◆ **Records provided**:
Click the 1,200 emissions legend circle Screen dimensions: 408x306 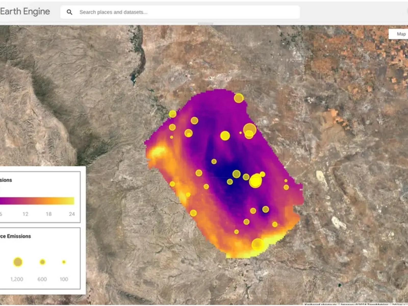click(18, 262)
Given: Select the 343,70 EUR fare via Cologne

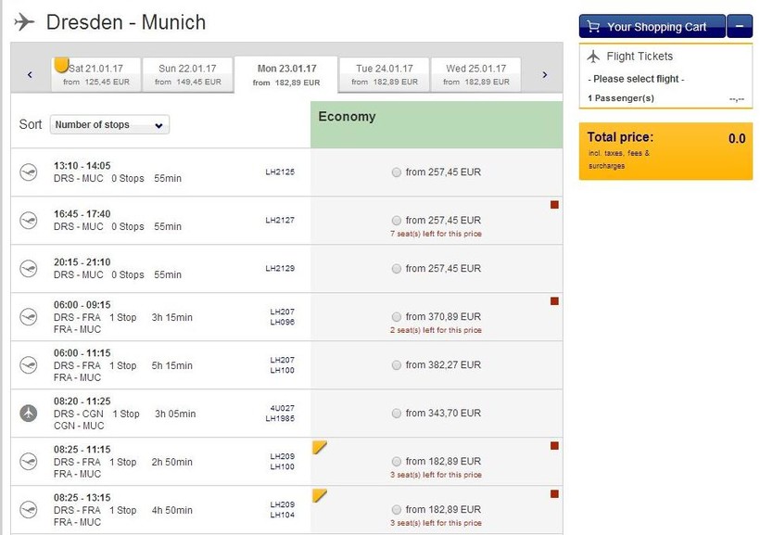Looking at the screenshot, I should [x=397, y=414].
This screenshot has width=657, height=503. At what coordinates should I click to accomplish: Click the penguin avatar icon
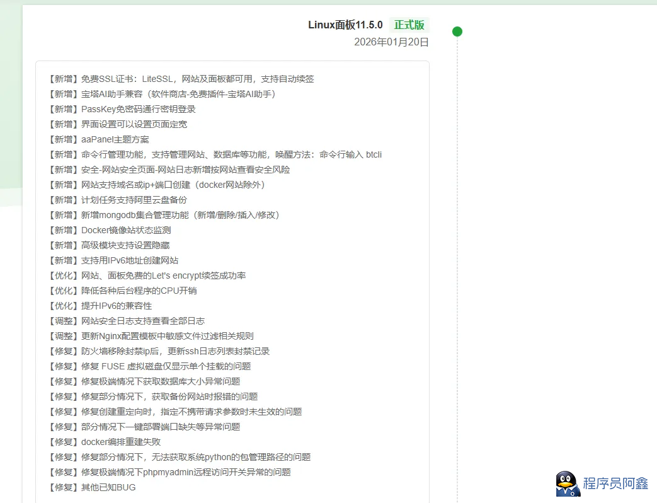[x=568, y=484]
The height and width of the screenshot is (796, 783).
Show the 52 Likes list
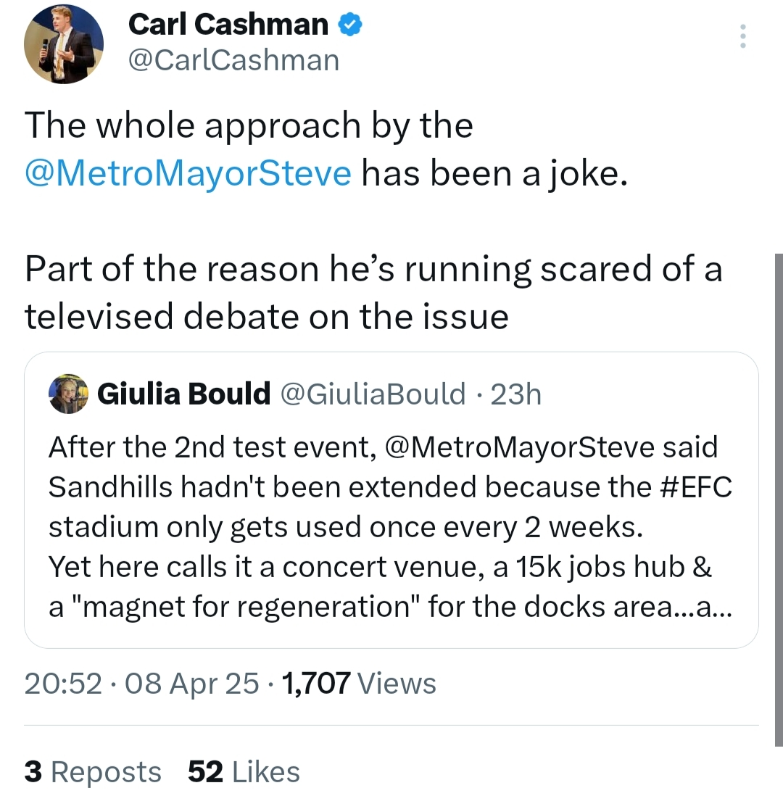244,771
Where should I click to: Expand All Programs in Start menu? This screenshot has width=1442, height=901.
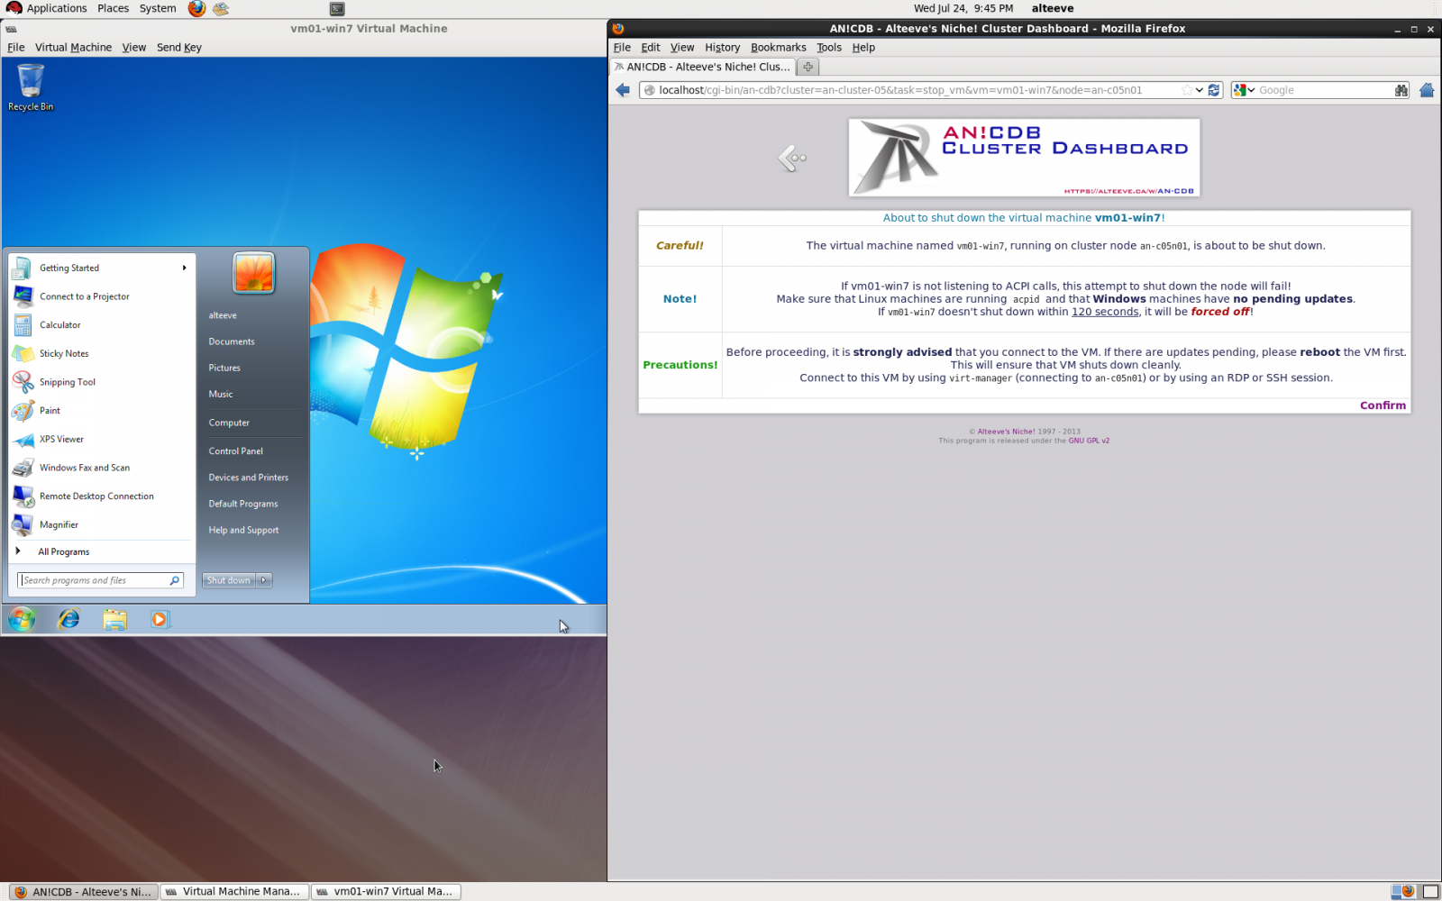tap(63, 551)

◆ **Exercise description**: Please retype exactly the lines from the one containing "Where should I" to the last line of the records above, both included, without any pictures.

◆ **Written response**:
Where should I click to: Expand All Programs in Start menu? This screenshot has width=1442, height=901.
tap(63, 551)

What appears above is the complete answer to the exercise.